In the conversation between Amy and Angela, at what age did Angela start studying Latin?

- **SELECTED EXCERPT**

# # # # # # #

Amy: Angela, one of the things, as I was looking over your website, and I don’t know if I mentioned this at the beginning but Karen Glass actually had recommended that I speak to you. I was like, “Oh, let me check out this lady’s website,” and while scrolling I just loved, there was a little blurb at the bottom and it was titled ‘Once upon a time.’ Anyone who’s listening to this can go check that out. As I read that little paragraph, I just resonated so much. It reminded me of so much of my own life experience, fellow firstborn, fellow idolater of accomplishments and a fellow mum of five who’s facing those limitations and just the realities of day-to-day life.

Something I talk a lot about humility and doxology, is this idea of identity, where are we finding our identity as moms and especially as home educators? Would you mind telling me a little bit about the story behind that, I guess that life journey that you described there?

Angela: Yes. It’s an ongoing life journey. Let me tell you in fact, this morning with my counselor, uncovering some of these lies that I unconsciously believe, the lie that I need to please everybody. The lie that I need to do everything I can perfectly in order to please people. I’m trying to do a lot of work in this area and I’m inviting God to help me disbelieve these lies that I’ve absorbed over my life. Yes, I think firstborn children come by this very easily. We’re leading the way, there are siblings watching.

Amy: We’re going to accomplish all the things.

Angela: Yes, we’re going to make them proud. I thrived as a firstborn. I was the son that my father waited for, for years and years and years. When he finally did get a son, the number four, his fourth child, but for the longest time I was the boy, I was the one that he was proud of. I played the sports. I was going to do the hard classes. He was the one that encouraged me to take Latin because I didn’t know what it was. I started when I was 15. How’s that for going against the grain of help people feel compelled to start as early as possible? It was the challenge. I was up for the challenge because my dad was proud of me, and I would make him proud if I continued.

All of that, as I got older, as I got into college and into my adult life, I began to really crash again. I was crashing against the reality that you can’t please everybody, it doesn’t matter how hard you try. Some people are just not going to like you, or they’re not going to like what you represent for whatever reason. It may have something to do with experiences they’ve gone through in their life. I would say probably that the singular event that really brought this idea home to me about needing redemption from this sin of perfectionism and people-pleasing was I lost a job, and it was not because I was doing a bad job.

I lost a job because I was really good at it, but there was no place for me because– the short story is, I worked and this is the job at the rural school where I worked, country school. I worked there for a year and I taught English and reading, but I really wanted to teach Latin. Somebody said, “Hey, that sounds great. Why don’t you teach Latin? You have the certification.” I did, and we did a Latin club and we did all these fun things. At the end of the year, the board and all the people, the administrators that make the decisions, they look at the money and they look at textbooks and where the money needs to go, they’re like, “Latin, what are our kids who most of whom are going to go work in the local prison, what do our kids need Latin for? That’s a waste of money.”

# # # # # # #

- **PROVIDED DATA**
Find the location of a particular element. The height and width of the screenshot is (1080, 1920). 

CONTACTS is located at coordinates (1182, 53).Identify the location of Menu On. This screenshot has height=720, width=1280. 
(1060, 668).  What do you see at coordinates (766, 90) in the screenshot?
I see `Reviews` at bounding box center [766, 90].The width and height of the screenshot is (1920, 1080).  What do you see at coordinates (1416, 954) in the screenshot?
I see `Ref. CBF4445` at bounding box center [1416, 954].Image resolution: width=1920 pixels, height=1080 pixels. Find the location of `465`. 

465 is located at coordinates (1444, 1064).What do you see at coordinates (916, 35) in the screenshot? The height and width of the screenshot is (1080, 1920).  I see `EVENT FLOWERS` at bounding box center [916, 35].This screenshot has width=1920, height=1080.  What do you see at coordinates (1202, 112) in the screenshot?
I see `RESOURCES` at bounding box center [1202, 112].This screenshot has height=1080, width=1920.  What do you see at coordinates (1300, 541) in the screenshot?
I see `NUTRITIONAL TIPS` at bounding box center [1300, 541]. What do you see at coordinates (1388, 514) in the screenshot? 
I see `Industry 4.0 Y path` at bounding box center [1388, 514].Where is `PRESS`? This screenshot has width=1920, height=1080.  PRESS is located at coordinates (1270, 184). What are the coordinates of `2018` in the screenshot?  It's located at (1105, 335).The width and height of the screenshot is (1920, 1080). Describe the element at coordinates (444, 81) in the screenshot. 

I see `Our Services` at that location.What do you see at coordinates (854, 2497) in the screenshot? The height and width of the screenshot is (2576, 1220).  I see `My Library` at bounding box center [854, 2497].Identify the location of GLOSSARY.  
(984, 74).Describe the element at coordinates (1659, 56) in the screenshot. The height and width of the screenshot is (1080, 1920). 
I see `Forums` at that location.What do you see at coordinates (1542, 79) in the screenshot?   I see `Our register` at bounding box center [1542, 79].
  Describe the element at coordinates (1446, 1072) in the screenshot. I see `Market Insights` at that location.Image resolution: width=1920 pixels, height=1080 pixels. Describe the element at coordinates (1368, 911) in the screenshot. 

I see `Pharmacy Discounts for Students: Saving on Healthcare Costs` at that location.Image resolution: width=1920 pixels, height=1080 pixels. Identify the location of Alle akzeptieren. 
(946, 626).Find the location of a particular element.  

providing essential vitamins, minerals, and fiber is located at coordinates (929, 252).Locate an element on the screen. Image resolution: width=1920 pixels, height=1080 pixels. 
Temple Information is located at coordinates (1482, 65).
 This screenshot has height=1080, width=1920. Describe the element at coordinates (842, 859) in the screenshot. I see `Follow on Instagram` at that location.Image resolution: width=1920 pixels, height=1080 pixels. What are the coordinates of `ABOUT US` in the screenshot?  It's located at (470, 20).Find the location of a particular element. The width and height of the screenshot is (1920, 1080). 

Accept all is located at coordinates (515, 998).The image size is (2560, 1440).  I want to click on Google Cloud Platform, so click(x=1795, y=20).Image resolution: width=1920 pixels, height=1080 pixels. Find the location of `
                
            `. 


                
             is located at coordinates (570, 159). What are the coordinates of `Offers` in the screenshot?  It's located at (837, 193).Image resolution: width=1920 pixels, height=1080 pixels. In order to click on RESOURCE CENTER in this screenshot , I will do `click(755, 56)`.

# # # # # # #

- **RESPONSE BELOW**
She started at 15.